* [Information given]:

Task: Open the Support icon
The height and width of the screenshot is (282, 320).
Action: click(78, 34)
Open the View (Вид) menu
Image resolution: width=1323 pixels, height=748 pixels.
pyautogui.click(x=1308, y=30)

* * *

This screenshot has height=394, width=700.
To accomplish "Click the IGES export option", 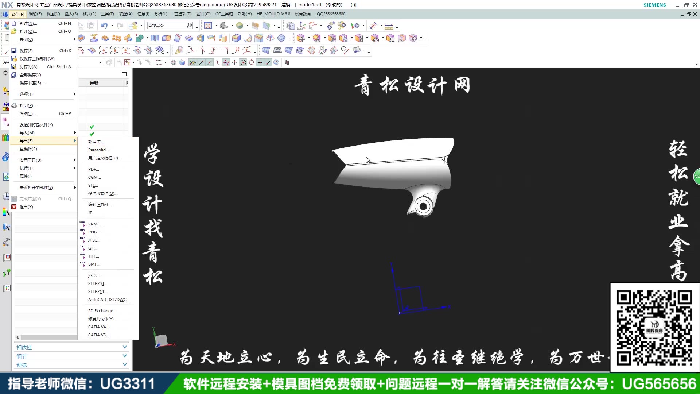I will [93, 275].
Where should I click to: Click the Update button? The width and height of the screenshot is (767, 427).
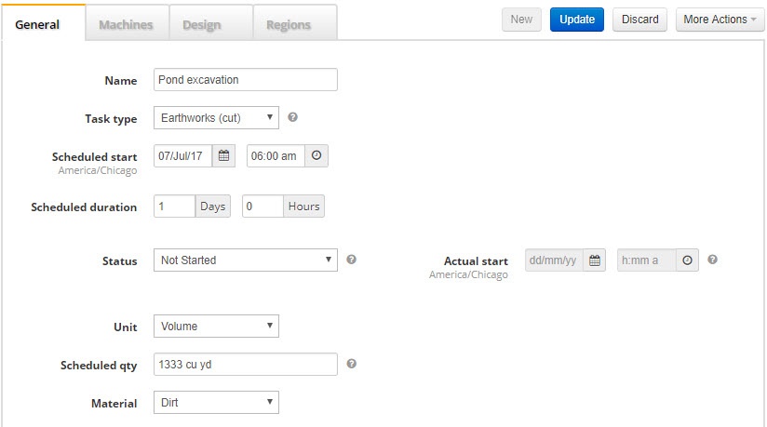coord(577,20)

* [Your instructions]:
Lines of the listing above that include the string "Open" should each be copied.

* [Solution for this problem]:
Task: Open the Support icon
Open the View (Вид) menu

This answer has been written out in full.